**Stated exercise**
Scale the coordinates in everything from the line containing "You are a GUI" down to the end of the material. Copy every line in full, multiply each coordinate in the answers by 1.85, round to whole numbers with halves going up, and leave out the pictures.

•••

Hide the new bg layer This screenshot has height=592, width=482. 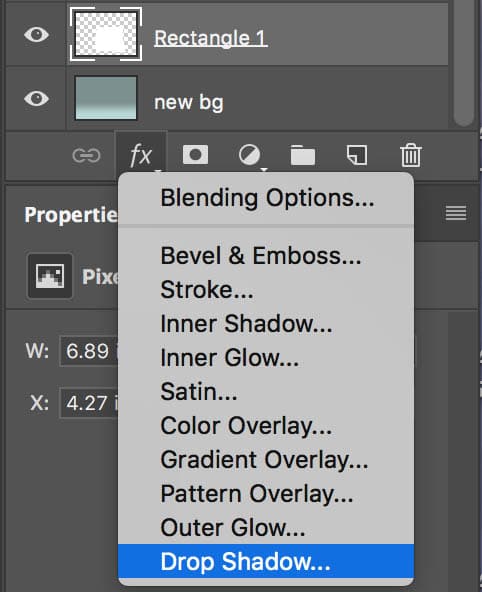(x=36, y=99)
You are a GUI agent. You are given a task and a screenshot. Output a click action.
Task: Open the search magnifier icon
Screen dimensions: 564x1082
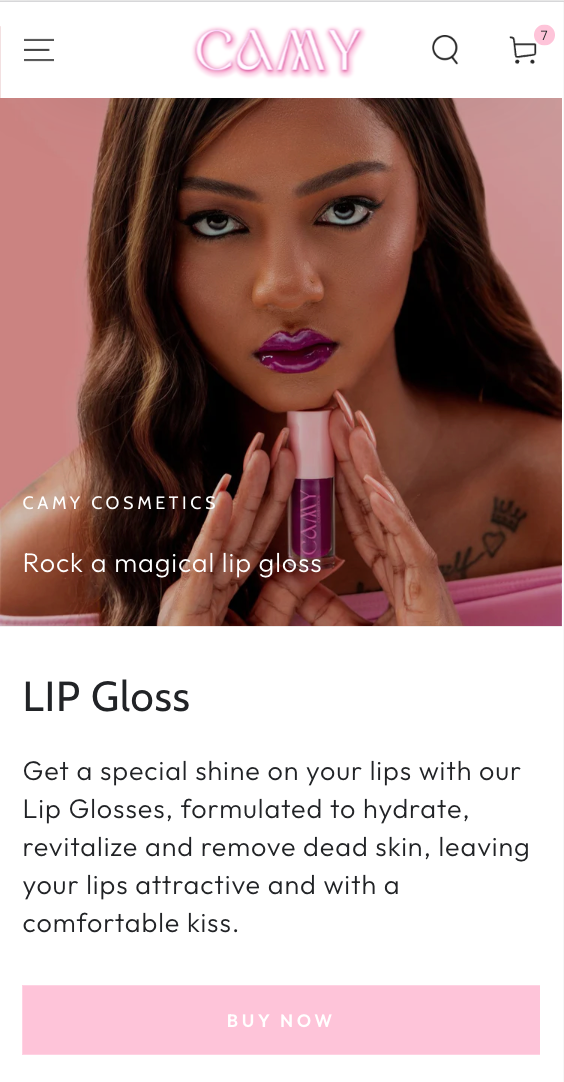click(x=445, y=50)

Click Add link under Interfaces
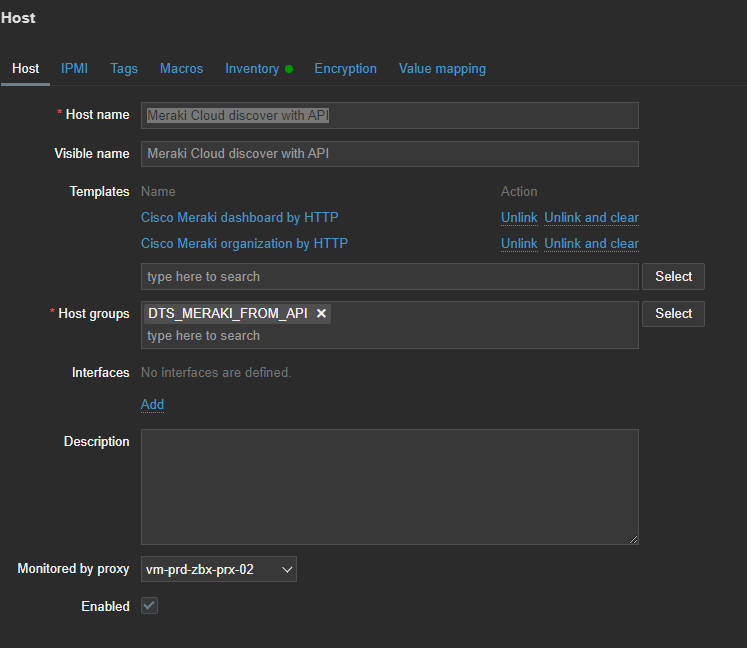click(x=152, y=405)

•••

**Completed task**
You are a GUI agent. You are given a task and a screenshot. Output a click action.
Task: Open the search magnifier icon
Screen dimensions: 564x1082
click(x=823, y=93)

Click Add link under Interfaces
click(x=281, y=749)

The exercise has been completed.